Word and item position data
»»
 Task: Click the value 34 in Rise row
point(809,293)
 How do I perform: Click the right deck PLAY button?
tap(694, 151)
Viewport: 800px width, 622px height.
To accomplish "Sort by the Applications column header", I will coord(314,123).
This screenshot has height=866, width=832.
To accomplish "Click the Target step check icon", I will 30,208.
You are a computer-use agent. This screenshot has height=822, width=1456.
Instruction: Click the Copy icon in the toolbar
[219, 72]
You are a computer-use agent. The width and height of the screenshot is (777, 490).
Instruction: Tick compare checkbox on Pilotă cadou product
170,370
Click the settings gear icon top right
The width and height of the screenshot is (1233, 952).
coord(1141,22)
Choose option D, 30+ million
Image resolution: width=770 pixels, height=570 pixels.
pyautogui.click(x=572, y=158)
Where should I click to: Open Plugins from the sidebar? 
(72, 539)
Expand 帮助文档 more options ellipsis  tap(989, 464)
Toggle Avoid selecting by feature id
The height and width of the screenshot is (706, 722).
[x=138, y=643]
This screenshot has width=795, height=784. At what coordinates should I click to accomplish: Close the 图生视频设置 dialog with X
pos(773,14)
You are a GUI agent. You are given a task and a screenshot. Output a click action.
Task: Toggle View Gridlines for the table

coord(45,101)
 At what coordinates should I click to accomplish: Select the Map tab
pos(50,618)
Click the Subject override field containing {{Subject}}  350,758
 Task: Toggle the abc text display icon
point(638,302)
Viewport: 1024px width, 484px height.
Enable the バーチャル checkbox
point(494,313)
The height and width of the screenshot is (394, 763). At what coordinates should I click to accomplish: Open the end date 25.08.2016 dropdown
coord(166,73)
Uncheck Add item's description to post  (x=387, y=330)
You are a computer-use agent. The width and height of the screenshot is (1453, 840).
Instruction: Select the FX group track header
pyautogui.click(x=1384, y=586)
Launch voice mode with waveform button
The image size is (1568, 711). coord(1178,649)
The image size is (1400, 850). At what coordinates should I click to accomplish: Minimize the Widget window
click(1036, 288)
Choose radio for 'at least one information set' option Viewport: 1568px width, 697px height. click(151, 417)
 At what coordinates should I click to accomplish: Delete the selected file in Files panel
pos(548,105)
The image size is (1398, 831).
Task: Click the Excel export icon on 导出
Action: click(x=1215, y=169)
««
_STATED EXERCISE_
Count the lines in the listing above that contain the word "This", and reply with only that number.

_WRITTEN REPLY_
3